Их шуточки и отнекивания вызывают стойкое недоверие: индеец отчетливо слышал женский крик. И стоило кечуа войти в Уака-де-ла-Луна,[94] как его бросили на пол и здорово бы помяли, не подоспей вовремя Амару. Зачем? В нижнем мире так здороваются? И как Супайпа оказался в храме Луны? Да еще в момент, когда сюда пришла Тата… в сопровождении Сталкера и Маркизы…
— Ты прогнал Маму Килья? — быстро спрашивает Дамело. — Они привели ее сюда, к жертвеннику, а ты не дал ей войти в смертное тело?
— Очень ей нужно смертное тело, — кривится инкский бог, помогающий рождению новой жизни, которого пугливые белые произвели в чин сатаны. — Ей и в своем хорошо.

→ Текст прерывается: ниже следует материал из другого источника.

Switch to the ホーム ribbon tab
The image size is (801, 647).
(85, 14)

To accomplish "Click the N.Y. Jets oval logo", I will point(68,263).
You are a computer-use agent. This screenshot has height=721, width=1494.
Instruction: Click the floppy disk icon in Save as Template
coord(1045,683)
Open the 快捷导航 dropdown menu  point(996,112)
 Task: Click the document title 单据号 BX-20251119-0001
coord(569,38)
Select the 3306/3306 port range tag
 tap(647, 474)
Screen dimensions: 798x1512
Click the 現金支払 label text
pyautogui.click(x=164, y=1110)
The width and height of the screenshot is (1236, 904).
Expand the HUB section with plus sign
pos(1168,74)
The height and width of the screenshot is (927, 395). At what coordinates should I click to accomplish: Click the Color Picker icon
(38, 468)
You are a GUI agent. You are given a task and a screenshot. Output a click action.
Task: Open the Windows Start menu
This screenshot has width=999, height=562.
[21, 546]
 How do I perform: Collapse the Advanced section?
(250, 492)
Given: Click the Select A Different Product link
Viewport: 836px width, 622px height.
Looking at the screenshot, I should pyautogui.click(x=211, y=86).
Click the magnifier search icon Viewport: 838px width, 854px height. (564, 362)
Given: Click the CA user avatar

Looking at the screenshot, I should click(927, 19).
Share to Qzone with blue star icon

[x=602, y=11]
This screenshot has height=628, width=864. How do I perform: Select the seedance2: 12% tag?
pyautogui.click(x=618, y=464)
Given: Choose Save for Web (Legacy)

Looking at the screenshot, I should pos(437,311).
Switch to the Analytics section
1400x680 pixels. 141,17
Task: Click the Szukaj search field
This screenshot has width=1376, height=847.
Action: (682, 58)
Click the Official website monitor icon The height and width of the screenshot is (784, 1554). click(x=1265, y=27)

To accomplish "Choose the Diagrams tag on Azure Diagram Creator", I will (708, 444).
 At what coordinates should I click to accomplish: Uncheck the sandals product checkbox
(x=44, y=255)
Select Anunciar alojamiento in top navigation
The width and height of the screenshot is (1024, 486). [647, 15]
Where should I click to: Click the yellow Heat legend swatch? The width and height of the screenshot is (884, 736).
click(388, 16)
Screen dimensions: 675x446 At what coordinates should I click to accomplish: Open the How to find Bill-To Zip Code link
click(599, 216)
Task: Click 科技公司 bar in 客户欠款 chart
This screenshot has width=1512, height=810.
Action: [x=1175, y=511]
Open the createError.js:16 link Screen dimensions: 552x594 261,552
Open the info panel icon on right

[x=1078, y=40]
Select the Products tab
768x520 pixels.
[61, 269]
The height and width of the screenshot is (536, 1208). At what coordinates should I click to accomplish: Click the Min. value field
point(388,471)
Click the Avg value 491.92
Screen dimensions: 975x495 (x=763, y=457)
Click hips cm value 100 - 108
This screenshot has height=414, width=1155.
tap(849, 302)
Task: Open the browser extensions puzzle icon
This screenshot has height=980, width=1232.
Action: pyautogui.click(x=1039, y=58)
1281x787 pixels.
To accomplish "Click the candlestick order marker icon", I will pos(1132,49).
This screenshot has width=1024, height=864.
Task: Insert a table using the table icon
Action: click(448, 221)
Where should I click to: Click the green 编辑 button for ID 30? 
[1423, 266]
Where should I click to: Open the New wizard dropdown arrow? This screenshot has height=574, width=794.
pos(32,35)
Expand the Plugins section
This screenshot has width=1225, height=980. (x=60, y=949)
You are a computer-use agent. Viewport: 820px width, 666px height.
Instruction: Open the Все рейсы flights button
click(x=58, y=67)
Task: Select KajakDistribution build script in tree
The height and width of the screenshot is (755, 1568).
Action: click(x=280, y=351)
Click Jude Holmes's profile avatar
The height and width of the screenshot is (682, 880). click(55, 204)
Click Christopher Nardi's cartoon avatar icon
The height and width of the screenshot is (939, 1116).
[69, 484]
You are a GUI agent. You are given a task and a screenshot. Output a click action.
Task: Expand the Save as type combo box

И вообще негоже богам играть в человечьи игры.
— О чем ты?
Боги любят говорить загадками, стиснув зубы, уговаривает себя Дамело. Не злись, тебе не пристало злиться на богов, ты же не белый.
— Тебя ведь часто разводят на ревность? — вопросом на вопрос отвечает Мореход. — Когда ты понимаешь: брошенная тобой женщина флиртует с другим, надеясь тебя вернуть?
Дамело застывает, вспоминая улыбки, расточаемые золотым богом всем вокруг — а больше всего Диммило, влюбленному дураку Димми.
— Инти хочет показать Маме Килья, что у него есть… — Определение димкиной роли во всей этой божественной комедии застревает поперек горла.
Супайпа похлопывает Дамело по плечу: молодец, чувак, схватываешь на лету. С этим странным божеством, ведущим себя запанибрата, индеец чувствует себя иначе, чем с остальными. Может, потому, что они похожи. Когда Мореход включает воду в кране, погребенном под слоями такыра,[95] запустив руку прямо в окаменевшую грязь, Дамело подходит и становится рядом. Он разглядывает их отражения в зеркале, единственном, не пострадавшем при превращении клозета в храм Луны. И не может не подивиться своему сходству с повелителем Хурин Пача: оба они высокие, широкоплечие и мускулистые, только Супайпа скорее жилистый, чем накачанный; у обоих длинные черные волосы, собранные на затылке в неряшливый хвост, но шевелюра Морехода побита сединой, словно снегом припорошена; за три дня свадьбы богов Дамело отрастил густую синеватую щетину, такую же, как та, что украшает подбородок инкского дьявола; и, наконец, глаза — наглые, раскосые, в густых девичьих ресницах, темные до бездонности… Но не успевает индеец приглядеться к цвету глаз Супайпы, как тот моргает и радужка меняет цвет на подсвеченный алым, кровянистым оттенком янтарь.